--- REQUIRED ACTION ---
Every entry below, first to last, should be restated word for word.

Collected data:
↓
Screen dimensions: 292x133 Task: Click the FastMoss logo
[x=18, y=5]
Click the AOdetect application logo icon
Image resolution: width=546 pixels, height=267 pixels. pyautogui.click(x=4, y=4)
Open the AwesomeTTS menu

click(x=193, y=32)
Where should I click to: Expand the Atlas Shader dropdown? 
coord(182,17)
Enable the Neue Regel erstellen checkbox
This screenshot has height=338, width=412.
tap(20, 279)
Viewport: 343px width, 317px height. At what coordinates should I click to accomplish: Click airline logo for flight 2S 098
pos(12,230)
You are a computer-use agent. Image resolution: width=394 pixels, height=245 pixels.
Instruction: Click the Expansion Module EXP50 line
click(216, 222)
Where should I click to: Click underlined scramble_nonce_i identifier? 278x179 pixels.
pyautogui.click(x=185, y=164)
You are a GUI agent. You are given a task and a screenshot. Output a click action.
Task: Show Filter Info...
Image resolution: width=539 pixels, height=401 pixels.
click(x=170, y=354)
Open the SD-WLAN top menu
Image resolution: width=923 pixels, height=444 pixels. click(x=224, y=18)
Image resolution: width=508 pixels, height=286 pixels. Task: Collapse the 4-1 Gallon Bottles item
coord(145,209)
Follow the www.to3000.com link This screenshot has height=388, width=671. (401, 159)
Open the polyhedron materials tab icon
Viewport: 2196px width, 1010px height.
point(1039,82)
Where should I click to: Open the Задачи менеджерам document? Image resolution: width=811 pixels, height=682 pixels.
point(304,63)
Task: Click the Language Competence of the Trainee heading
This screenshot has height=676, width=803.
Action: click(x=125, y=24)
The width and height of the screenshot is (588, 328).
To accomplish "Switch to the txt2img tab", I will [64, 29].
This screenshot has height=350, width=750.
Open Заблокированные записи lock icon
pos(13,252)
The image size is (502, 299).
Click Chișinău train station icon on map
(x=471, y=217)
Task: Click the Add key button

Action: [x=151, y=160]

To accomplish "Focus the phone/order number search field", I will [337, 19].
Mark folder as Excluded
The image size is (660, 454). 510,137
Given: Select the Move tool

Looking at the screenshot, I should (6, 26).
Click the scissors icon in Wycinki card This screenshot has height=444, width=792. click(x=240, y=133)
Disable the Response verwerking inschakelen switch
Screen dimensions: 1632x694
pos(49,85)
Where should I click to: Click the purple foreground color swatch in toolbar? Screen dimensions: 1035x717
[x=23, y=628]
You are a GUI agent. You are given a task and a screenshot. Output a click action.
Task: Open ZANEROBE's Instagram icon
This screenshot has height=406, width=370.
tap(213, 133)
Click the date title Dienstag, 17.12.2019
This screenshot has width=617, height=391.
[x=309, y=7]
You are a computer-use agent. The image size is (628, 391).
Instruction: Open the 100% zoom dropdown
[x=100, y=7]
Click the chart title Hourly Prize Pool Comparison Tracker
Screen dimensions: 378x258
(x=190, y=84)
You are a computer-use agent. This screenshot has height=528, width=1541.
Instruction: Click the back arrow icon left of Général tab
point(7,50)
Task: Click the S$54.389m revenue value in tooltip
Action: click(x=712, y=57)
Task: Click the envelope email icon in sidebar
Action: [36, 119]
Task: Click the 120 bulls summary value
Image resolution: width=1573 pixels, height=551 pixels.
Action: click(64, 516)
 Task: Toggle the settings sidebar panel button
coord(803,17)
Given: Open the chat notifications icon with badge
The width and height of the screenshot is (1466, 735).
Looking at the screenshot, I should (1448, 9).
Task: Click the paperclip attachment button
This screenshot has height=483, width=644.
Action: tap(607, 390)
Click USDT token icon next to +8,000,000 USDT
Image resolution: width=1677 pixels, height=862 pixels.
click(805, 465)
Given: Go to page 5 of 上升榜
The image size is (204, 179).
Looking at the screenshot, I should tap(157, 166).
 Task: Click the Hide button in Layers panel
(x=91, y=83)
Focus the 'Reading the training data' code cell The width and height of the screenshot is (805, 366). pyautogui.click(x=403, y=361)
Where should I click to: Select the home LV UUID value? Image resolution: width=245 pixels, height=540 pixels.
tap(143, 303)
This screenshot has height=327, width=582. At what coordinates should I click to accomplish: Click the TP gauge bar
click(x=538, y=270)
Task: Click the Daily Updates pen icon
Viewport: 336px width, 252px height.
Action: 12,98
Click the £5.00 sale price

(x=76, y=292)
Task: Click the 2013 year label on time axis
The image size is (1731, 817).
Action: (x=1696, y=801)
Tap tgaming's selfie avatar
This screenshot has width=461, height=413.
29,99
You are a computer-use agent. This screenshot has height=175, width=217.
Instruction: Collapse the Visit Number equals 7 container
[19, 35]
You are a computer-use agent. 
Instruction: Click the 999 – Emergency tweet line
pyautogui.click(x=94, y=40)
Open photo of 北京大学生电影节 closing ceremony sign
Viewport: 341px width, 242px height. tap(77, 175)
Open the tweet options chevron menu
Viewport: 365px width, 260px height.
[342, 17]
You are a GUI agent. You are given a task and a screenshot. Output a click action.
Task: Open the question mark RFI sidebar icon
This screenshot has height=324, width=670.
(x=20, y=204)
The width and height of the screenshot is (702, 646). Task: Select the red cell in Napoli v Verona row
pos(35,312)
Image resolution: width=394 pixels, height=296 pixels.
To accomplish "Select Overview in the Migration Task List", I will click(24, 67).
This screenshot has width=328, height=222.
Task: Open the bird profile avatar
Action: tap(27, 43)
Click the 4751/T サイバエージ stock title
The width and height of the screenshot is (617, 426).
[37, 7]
↑
--- RESPONSE AREA ---
Screen dimensions: 292x133 Task: Click the FastMoss logo
[x=18, y=5]
Click the AOdetect application logo icon
Image resolution: width=546 pixels, height=267 pixels. pyautogui.click(x=4, y=4)
Open the AwesomeTTS menu

click(x=193, y=32)
Where should I click to: Expand the Atlas Shader dropdown? 
coord(182,17)
Enable the Neue Regel erstellen checkbox
This screenshot has height=338, width=412.
tap(20, 279)
Viewport: 343px width, 317px height. At what coordinates should I click to accomplish: Click airline logo for flight 2S 098
pos(12,230)
You are a computer-use agent. Image resolution: width=394 pixels, height=245 pixels.
Instruction: Click the Expansion Module EXP50 line
click(216, 222)
Where should I click to: Click underlined scramble_nonce_i identifier? 278x179 pixels.
pyautogui.click(x=185, y=164)
You are a GUI agent. You are given a task and a screenshot. Output a click action.
Task: Show Filter Info...
Image resolution: width=539 pixels, height=401 pixels.
click(x=170, y=354)
Open the SD-WLAN top menu
Image resolution: width=923 pixels, height=444 pixels. click(x=224, y=18)
Image resolution: width=508 pixels, height=286 pixels. Task: Collapse the 4-1 Gallon Bottles item
coord(145,209)
Follow the www.to3000.com link This screenshot has height=388, width=671. (401, 159)
Open the polyhedron materials tab icon
Viewport: 2196px width, 1010px height.
point(1039,82)
Where should I click to: Open the Задачи менеджерам document? Image resolution: width=811 pixels, height=682 pixels.
point(304,63)
Task: Click the Language Competence of the Trainee heading
This screenshot has height=676, width=803.
Action: click(x=125, y=24)
The width and height of the screenshot is (588, 328).
To accomplish "Switch to the txt2img tab", I will [64, 29].
This screenshot has height=350, width=750.
Open Заблокированные записи lock icon
pos(13,252)
The image size is (502, 299).
Click Chișinău train station icon on map
(x=471, y=217)
Task: Click the Add key button

Action: [x=151, y=160]

To accomplish "Focus the phone/order number search field", I will [337, 19].
Mark folder as Excluded
The image size is (660, 454). 510,137
Given: Select the Move tool

Looking at the screenshot, I should (6, 26).
Click the scissors icon in Wycinki card This screenshot has height=444, width=792. click(x=240, y=133)
Disable the Response verwerking inschakelen switch
Screen dimensions: 1632x694
pos(49,85)
Where should I click to: Click the purple foreground color swatch in toolbar? Screen dimensions: 1035x717
[x=23, y=628]
You are a GUI agent. You are given a task and a screenshot. Output a click action.
Task: Open ZANEROBE's Instagram icon
This screenshot has height=406, width=370.
tap(213, 133)
Click the date title Dienstag, 17.12.2019
This screenshot has width=617, height=391.
[x=309, y=7]
You are a computer-use agent. The image size is (628, 391).
Instruction: Open the 100% zoom dropdown
[x=100, y=7]
Click the chart title Hourly Prize Pool Comparison Tracker
Screen dimensions: 378x258
(x=190, y=84)
You are a computer-use agent. This screenshot has height=528, width=1541.
Instruction: Click the back arrow icon left of Général tab
point(7,50)
Task: Click the S$54.389m revenue value in tooltip
Action: click(x=712, y=57)
Task: Click the envelope email icon in sidebar
Action: [36, 119]
Task: Click the 120 bulls summary value
Image resolution: width=1573 pixels, height=551 pixels.
Action: click(64, 516)
 Task: Toggle the settings sidebar panel button
coord(803,17)
Given: Open the chat notifications icon with badge
The width and height of the screenshot is (1466, 735).
Looking at the screenshot, I should (1448, 9).
Task: Click the paperclip attachment button
This screenshot has height=483, width=644.
Action: tap(607, 390)
Click USDT token icon next to +8,000,000 USDT
Image resolution: width=1677 pixels, height=862 pixels.
click(805, 465)
Given: Go to page 5 of 上升榜
The image size is (204, 179).
Looking at the screenshot, I should tap(157, 166).
 Task: Click the Hide button in Layers panel
(x=91, y=83)
Focus the 'Reading the training data' code cell The width and height of the screenshot is (805, 366). pyautogui.click(x=403, y=361)
Where should I click to: Select the home LV UUID value? Image resolution: width=245 pixels, height=540 pixels.
tap(143, 303)
This screenshot has height=327, width=582. At what coordinates should I click to accomplish: Click the TP gauge bar
click(x=538, y=270)
Task: Click the Daily Updates pen icon
Viewport: 336px width, 252px height.
Action: 12,98
Click the £5.00 sale price

(x=76, y=292)
Task: Click the 2013 year label on time axis
The image size is (1731, 817).
Action: (x=1696, y=801)
Tap tgaming's selfie avatar
This screenshot has width=461, height=413.
29,99
You are a computer-use agent. This screenshot has height=175, width=217.
Instruction: Collapse the Visit Number equals 7 container
[19, 35]
You are a computer-use agent. 
Instruction: Click the 999 – Emergency tweet line
pyautogui.click(x=94, y=40)
Open photo of 北京大学生电影节 closing ceremony sign
Viewport: 341px width, 242px height. tap(77, 175)
Open the tweet options chevron menu
Viewport: 365px width, 260px height.
[342, 17]
You are a GUI agent. You are given a task and a screenshot. Output a click action.
Task: Open the question mark RFI sidebar icon
This screenshot has height=324, width=670.
(x=20, y=204)
The width and height of the screenshot is (702, 646). Task: Select the red cell in Napoli v Verona row
pos(35,312)
Image resolution: width=394 pixels, height=296 pixels.
To accomplish "Select Overview in the Migration Task List", I will click(24, 67).
This screenshot has width=328, height=222.
Task: Open the bird profile avatar
Action: tap(27, 43)
Click the 4751/T サイバエージ stock title
The width and height of the screenshot is (617, 426).
[37, 7]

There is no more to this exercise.